REQUIRED WORK | Output the entire listing without altering anything.

DATA FOR ANALYSIS |
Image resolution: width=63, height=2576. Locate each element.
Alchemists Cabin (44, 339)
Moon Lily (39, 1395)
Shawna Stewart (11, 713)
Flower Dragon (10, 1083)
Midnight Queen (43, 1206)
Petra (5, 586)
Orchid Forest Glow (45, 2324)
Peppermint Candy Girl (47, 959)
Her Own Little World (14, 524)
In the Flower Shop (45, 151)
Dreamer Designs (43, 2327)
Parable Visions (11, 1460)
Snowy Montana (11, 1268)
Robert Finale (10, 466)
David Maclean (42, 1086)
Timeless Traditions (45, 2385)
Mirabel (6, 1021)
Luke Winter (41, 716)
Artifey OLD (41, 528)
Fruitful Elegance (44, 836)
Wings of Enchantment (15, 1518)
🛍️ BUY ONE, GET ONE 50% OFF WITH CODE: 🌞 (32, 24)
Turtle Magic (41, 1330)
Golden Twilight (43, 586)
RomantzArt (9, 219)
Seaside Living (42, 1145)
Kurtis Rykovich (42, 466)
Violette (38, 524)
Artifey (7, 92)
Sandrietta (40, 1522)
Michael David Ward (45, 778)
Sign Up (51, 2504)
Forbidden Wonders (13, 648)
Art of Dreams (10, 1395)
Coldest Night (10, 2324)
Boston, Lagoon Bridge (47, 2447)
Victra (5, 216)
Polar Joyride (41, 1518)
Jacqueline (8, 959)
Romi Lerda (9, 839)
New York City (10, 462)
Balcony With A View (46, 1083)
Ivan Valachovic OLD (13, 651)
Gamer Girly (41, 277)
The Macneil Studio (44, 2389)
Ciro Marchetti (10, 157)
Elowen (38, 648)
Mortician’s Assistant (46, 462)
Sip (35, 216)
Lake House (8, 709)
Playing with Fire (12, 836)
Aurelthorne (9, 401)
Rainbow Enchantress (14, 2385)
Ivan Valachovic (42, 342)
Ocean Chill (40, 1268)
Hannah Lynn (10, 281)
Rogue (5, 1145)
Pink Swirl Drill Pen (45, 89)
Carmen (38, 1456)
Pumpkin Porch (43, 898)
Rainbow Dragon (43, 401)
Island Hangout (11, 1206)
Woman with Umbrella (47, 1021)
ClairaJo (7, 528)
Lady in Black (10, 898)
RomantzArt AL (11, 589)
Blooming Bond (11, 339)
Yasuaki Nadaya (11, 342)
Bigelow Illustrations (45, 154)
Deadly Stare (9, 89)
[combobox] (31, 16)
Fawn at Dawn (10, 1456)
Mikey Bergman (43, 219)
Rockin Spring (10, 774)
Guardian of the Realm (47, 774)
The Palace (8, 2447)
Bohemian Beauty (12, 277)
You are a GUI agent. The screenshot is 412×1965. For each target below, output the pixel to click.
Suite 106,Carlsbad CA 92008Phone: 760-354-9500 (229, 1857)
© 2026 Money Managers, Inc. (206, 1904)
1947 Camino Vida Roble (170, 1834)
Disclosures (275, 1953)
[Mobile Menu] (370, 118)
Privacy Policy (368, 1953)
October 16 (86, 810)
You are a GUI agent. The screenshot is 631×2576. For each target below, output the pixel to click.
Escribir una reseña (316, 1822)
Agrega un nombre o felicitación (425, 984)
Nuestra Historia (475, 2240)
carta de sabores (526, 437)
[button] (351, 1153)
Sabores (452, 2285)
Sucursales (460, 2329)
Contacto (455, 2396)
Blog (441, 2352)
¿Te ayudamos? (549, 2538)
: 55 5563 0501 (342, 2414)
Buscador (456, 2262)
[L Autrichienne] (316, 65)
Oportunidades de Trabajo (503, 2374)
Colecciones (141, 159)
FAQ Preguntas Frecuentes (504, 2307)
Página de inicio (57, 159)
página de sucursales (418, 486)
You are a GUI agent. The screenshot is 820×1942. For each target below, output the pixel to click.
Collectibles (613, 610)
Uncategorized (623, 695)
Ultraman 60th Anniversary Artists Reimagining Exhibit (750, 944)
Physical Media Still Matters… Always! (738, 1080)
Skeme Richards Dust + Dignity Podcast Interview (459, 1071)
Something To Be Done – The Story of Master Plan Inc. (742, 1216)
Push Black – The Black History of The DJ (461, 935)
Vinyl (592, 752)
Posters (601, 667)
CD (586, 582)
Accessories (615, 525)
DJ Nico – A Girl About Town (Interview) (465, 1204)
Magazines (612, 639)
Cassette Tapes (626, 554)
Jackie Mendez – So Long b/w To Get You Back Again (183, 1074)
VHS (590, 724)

TASK ANSWER |
Image resolution: width=63, height=2576. Locate each element.
Alchemists Cabin (44, 339)
Moon Lily (39, 1395)
Shawna Stewart (11, 713)
Flower Dragon (10, 1083)
Midnight Queen (43, 1206)
Petra (5, 586)
Orchid Forest Glow (45, 2324)
Peppermint Candy Girl (47, 959)
Her Own Little World (14, 524)
In the Flower Shop (45, 151)
Dreamer Designs (43, 2327)
Parable Visions (11, 1460)
Snowy Montana (11, 1268)
Robert Finale (10, 466)
David Maclean (42, 1086)
Timeless Traditions (45, 2385)
Mirabel (6, 1021)
Luke Winter (41, 716)
Artifey OLD (41, 528)
Fruitful Elegance (44, 836)
Wings of Enchantment (15, 1518)
🛍️ BUY ONE, GET ONE 50% OFF WITH CODE: 🌞 (32, 24)
Turtle Magic (41, 1330)
Golden Twilight (43, 586)
RomantzArt (9, 219)
Seaside Living (42, 1145)
Kurtis Rykovich (42, 466)
Violette (38, 524)
Artifey (7, 92)
Sandrietta (40, 1522)
Michael David Ward (45, 778)
Sign Up (51, 2504)
Forbidden Wonders (13, 648)
Art of Dreams (10, 1395)
Coldest Night (10, 2324)
Boston, Lagoon Bridge (47, 2447)
Victra (5, 216)
Polar Joyride (41, 1518)
Jacqueline (8, 959)
Romi Lerda (9, 839)
New York City (10, 462)
Balcony With A View (46, 1083)
Ivan Valachovic OLD (13, 651)
Gamer Girly (41, 277)
The Macneil Studio (44, 2389)
Ciro Marchetti (10, 157)
Elowen (38, 648)
Mortician’s Assistant (46, 462)
Sip (35, 216)
Lake House (8, 709)
Playing with Fire (12, 836)
Aurelthorne (9, 401)
Rainbow Enchantress (14, 2385)
Ivan Valachovic (42, 342)
Ocean Chill (40, 1268)
Hannah Lynn (10, 281)
Rogue (5, 1145)
Pink Swirl Drill Pen (45, 89)
Carmen (38, 1456)
Pumpkin Porch (43, 898)
Rainbow Dragon (43, 401)
Island Hangout (11, 1206)
Woman with Umbrella (47, 1021)
ClairaJo (7, 528)
Lady in Black (10, 898)
RomantzArt AL (11, 589)
Blooming Bond (11, 339)
Yasuaki Nadaya (11, 342)
Bigelow Illustrations (45, 154)
Deadly Stare (9, 89)
[combobox] (31, 16)
Fawn at Dawn (10, 1456)
Mikey Bergman (43, 219)
Rockin Spring (10, 774)
Guardian of the Realm (47, 774)
The Palace (8, 2447)
Bohemian Beauty (12, 277)
You are a GUI agent. The screenshot is 412×1965. For each target below, output the pixel to click.
Suite 106,Carlsbad CA 92008Phone: 760-354-9500 (229, 1857)
© 2026 Money Managers, Inc. (206, 1904)
1947 Camino Vida Roble (170, 1834)
Disclosures (275, 1953)
[Mobile Menu] (370, 118)
Privacy Policy (368, 1953)
October 16 (86, 810)
You are a GUI agent. The screenshot is 631×2576. For each target below, output the pixel to click.
Escribir una reseña (316, 1822)
Agrega un nombre o felicitación (425, 984)
Nuestra Historia (475, 2240)
carta de sabores (526, 437)
[button] (351, 1153)
Sabores (452, 2285)
Sucursales (460, 2329)
Contacto (455, 2396)
Blog (441, 2352)
¿Te ayudamos? (549, 2538)
: 55 5563 0501 (342, 2414)
Buscador (456, 2262)
[L Autrichienne] (316, 65)
Oportunidades de Trabajo (503, 2374)
Colecciones (141, 159)
FAQ Preguntas Frecuentes (504, 2307)
Página de inicio (57, 159)
página de sucursales (418, 486)
You are a GUI agent. The screenshot is 820×1942. For each target below, output the pixel to click.
Collectibles (613, 610)
Uncategorized (623, 695)
Ultraman 60th Anniversary Artists Reimagining Exhibit (750, 944)
Physical Media Still Matters… Always! (738, 1080)
Skeme Richards Dust + Dignity Podcast Interview (459, 1071)
Something To Be Done – The Story of Master Plan Inc. (742, 1216)
Push Black – The Black History of The DJ (461, 935)
Vinyl (592, 752)
Posters (601, 667)
CD (586, 582)
Accessories (615, 525)
DJ Nico – A Girl About Town (Interview) (465, 1204)
Magazines (612, 639)
Cassette Tapes (626, 554)
Jackie Mendez – So Long b/w To Get You Back Again (183, 1074)
VHS (590, 724)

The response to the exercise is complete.